Of course, we are talking about the coronavirus disease 2019 (COVID-19) pandemic – a term now familiar to most of the human inhabitants of our planet. Although pandemics are not new – and there have been more lethal ones in the past – this is the one the world is witnessing now.
The Covid-19 Pandemic and Mental Health | |  |
That the COVID-19 pandemic is sending global shockwaves regarding health, mortality, morbidity, and disruption in the socio-cultural, economic, and political rhythms of life is almost an understatement now. It is now also getting rapidly established what a tremendous toll it has been taking on the mental health of people. Starting from the early quick surveys, there is already a sizable – and very rapidly expanding – database on the mental health issues of people afflicted with, or working with, COVID-19 (not necessarily rigorously defined mental disorders but usually screening–instrument-based psychological distress markers or symptoms). There are, in fact, now a number of surveys, reviews, and early meta-analyses available on the subject. The major strands of findings, so far, seem to be as follows:[2],[3],[4],[5],[6],[7],[8],[9],[10]
- There is a high level of psychological distress and morbidity in healthcare workers, especially those healthcare and other workers working in the frontline or first responders, related to apprehension and living difficulties
- There is not much evidence of neuropsychiatric morbidity other than delirium in the acute phase of those suffering from COVID-19, although later there may be risk of several mental disorders
- A third group of reviews have found substantive psychological issues in those living under quarantine as “suspects”
- The fourth group are about those whose near and dear ones have died due to the infection and often incomplete grieving due to barriers and restrictions even after death
- A fifth and often neglected group is those already with preexisting mental disorders, especially those with severe mental illnesses
- Finally, a last (and the largest) group are persons from the general population who belong to neither of the groups above but nonetheless have been living under the “shadow” of the pandemic, especially those experiencing the isolation of a stringent lockdown or its severe economic repercussions.

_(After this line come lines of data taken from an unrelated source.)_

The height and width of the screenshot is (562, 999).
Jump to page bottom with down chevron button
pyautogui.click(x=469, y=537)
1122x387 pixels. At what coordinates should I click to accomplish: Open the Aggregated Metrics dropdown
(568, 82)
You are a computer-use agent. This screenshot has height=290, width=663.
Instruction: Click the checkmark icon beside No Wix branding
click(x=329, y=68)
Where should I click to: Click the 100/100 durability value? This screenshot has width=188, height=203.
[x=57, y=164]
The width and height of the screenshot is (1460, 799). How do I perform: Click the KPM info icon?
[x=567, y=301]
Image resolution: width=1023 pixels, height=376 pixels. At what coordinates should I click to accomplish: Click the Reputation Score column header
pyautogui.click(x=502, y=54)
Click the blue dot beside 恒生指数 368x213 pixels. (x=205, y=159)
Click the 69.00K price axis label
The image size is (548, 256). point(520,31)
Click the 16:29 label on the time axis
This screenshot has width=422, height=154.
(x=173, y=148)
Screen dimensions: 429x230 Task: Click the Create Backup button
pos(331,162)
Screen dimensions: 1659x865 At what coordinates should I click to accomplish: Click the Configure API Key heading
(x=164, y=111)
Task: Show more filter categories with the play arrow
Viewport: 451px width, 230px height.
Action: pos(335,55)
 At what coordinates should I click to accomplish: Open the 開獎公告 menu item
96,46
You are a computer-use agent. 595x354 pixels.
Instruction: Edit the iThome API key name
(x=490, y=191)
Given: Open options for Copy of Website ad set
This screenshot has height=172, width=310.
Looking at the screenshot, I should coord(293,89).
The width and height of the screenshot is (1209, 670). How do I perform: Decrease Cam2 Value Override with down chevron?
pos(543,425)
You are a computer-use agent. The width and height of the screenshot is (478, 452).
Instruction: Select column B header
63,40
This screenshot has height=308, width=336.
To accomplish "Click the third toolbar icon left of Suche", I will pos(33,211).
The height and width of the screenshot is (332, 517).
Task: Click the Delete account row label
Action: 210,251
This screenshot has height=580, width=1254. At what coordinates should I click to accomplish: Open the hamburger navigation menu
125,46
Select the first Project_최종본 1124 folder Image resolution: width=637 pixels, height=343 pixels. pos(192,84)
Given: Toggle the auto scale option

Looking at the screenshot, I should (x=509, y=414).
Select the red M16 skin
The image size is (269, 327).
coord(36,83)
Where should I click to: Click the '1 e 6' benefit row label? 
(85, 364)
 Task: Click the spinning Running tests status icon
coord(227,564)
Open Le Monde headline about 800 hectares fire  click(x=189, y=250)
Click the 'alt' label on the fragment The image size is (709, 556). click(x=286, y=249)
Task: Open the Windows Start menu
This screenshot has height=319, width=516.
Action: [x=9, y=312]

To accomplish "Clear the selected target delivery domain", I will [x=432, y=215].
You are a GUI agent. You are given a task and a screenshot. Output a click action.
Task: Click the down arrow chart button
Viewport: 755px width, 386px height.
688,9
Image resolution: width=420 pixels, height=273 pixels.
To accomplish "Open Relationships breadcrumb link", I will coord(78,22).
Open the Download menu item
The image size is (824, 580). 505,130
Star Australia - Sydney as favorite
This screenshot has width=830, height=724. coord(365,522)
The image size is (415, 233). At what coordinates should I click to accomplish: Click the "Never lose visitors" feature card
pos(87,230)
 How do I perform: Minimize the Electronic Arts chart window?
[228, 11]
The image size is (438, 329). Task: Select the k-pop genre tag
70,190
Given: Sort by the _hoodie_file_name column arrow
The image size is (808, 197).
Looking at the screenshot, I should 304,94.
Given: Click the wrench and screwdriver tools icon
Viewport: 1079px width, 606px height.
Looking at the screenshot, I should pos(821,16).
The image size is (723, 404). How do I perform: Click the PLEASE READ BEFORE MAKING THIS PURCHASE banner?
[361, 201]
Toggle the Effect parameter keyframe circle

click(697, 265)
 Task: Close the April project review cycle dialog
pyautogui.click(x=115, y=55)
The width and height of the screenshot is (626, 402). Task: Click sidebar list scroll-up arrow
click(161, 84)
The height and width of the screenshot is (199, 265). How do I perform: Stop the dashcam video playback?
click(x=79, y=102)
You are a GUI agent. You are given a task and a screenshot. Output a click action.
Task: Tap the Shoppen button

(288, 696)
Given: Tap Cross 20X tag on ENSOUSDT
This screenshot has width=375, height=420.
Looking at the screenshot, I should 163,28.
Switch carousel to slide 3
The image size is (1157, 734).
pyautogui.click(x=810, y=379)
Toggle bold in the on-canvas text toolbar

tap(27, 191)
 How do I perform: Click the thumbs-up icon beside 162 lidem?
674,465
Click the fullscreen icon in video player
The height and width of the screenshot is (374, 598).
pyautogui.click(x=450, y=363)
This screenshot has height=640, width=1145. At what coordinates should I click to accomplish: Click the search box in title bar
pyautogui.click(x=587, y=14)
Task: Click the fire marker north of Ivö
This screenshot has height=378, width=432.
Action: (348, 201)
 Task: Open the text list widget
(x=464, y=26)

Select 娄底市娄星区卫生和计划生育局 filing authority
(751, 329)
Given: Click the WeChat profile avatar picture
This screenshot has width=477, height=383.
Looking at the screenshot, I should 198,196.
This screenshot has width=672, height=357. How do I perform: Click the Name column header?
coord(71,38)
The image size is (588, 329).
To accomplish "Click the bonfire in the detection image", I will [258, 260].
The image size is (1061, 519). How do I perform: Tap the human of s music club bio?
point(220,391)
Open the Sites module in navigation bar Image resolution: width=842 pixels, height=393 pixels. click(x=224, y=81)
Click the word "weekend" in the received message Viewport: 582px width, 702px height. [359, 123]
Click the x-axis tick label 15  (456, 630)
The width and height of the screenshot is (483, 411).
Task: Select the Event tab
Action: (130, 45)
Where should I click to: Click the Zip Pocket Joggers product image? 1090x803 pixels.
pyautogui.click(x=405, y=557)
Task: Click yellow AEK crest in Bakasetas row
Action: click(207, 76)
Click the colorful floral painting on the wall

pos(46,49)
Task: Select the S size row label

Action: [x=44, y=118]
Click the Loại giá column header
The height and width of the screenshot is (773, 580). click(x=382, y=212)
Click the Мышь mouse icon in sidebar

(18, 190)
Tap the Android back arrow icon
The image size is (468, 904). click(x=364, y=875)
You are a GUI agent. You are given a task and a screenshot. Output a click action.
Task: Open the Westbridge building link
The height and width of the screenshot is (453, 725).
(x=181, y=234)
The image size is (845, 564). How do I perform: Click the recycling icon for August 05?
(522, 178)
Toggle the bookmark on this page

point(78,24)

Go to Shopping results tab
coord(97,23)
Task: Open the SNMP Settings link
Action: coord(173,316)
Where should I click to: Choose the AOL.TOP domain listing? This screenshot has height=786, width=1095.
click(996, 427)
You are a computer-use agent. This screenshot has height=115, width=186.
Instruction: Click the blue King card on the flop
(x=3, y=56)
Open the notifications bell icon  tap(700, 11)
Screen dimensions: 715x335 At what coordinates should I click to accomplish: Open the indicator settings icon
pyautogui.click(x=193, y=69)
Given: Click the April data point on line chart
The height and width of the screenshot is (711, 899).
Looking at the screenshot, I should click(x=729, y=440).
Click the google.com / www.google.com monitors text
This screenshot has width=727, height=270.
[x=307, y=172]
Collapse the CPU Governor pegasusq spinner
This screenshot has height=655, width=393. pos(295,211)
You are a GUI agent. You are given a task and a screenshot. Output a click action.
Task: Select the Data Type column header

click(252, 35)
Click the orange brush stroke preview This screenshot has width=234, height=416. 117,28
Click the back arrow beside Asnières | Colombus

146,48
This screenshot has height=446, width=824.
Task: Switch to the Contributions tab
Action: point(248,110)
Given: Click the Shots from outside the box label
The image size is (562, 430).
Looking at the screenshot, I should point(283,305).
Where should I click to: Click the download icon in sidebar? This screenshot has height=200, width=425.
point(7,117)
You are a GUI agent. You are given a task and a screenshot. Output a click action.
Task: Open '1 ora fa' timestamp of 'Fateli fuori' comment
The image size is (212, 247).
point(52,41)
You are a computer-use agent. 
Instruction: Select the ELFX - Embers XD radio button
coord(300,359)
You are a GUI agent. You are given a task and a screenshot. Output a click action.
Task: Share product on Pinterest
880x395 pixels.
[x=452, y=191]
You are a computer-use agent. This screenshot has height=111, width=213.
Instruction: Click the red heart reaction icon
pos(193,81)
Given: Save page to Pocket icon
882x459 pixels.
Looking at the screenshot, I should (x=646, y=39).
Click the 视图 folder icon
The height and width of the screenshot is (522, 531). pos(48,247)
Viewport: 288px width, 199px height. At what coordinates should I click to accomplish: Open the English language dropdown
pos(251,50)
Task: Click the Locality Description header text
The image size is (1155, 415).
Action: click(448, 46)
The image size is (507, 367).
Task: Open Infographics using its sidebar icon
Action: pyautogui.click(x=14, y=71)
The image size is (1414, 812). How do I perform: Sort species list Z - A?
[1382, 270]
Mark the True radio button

Of course, all these are early studies (and many of them just archived preprints at this stage, without peer review), but, together, they indeed emphasize the need of focusing on the mental health aspects of the pandemic as well.
In fact, although relatively ignored earlier, this need has been adequately flagged up now by several agencies, including the United Nations (UN), the World Health Organization (WHO), and the World Psychiatric Association (WPA). The UN, in its recently released “Policy Brief – COVID-19 and the Need for Action on Mental Health,” sums it up quite succinctly: “Although the COVID-19 crisis is, in the first instance, a physical health crisis, it has the seeds of a major mental health crisis as well, if action is not taken.” Good mental health is critical to the functioning of society at the best of times. It must be front and center of every country's response to and recovery from the COVID-19 pandemic. The mental health and well-being of whole societies have been severely impacted by this crisis and are a priority to be addressed urgently.”[11] The WHO Director-General similarly emphasized the need for “Addressing mental health needs: An integral part of COVID-19 response” in the latest editorial of World Psychiatry.[12] Finally, the WPA has issued a Position Statement that underlines the specific role of a psychiatrist.[13] Many have feared that the mental health consequences and concerns of the pandemic will themselves constitute a “pandemic within a pandemic,” or a “tsunami.”[14],[15] The figures have varied widely depending upon the study populations, mental health issues studied, methods of detection, and several other parameters; however, overall, they are impressive and scary. A number of articles, advisories, and guidelines have already been published on how to minimize or mitigate these adverse mental health consequences.[9],[15],[16]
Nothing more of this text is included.